Chiaramente, come risponde anche Holden al suo collega, iniziare a considerare propensione genetica e ambiente di sviluppo fattori di pari importanza non implica in nessun modo l’assoluzione del carnefice, che anzi resta carnefice indiscusso. Piuttosto è un nodo fondamentale nella comprensione di come il problema possa essere affrontato, in modo che non si riproponga in futuro.
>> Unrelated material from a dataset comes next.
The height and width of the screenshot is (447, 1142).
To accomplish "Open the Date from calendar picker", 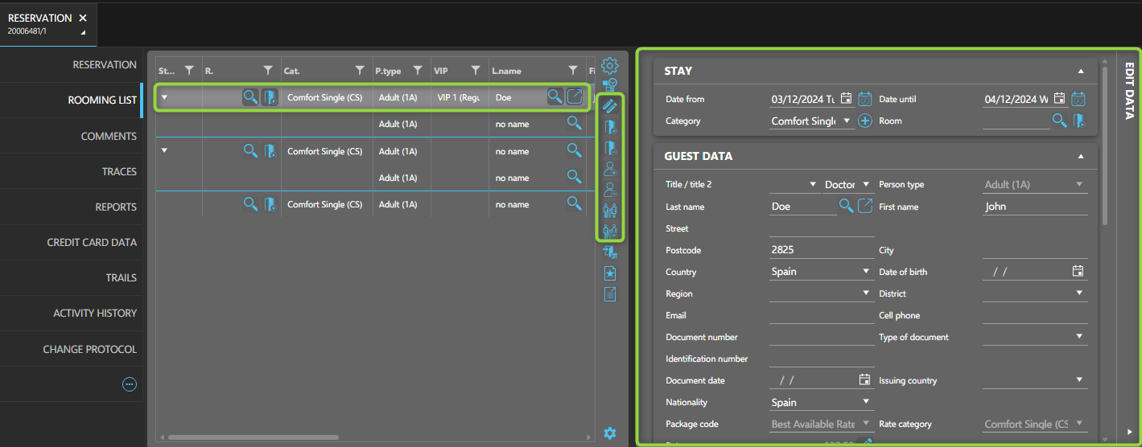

Riconoscere gli errori della società, soprattutto nell’ambito educativo e famigliare, è il primo passo che un serio esame di coscienza dovrebbe prendere in considerazione. È il primo passo con cui Holden e Bill accettano di mettere in gioco tutto sé stessi, anche a costo di rimanere coinvolti e intorbiditi personalmente, perché “yes, what happens to these men is normal, but the way that they process it is not: that’s our goal, to dig into the why.” Riconosciute queste fondamentali premesse, la discesa negli inferi della mente umana può solo che cominciare.

 

THUMBS UP THUMBS DOWN
  • Tutto
  • Niente

 

La figura di John E. Douglas, profiler dell’FBI e scrittore del libro alla base di Mindhunter, è stata d’ispirazione per la creazione di diversi personaggi televisivi. Tra tutti spicca sicuramente l’indimenticabile Will Graham di Hannibal, serie che quando finì la sua corsa su NBC nel 2015 fece nascere diverse petizioni rivolte a Netflix perché riportasse in vita lo show di Bryan Fuller. Ora dopo più di due anni, si può dire che Reed Hastings e i suoi hanno fatto molto di più: prendere il libro di Douglas e consegnarlo nelle mani sapienti di Joe Penhall e David Fincher merita tutte le nostre benedizioni.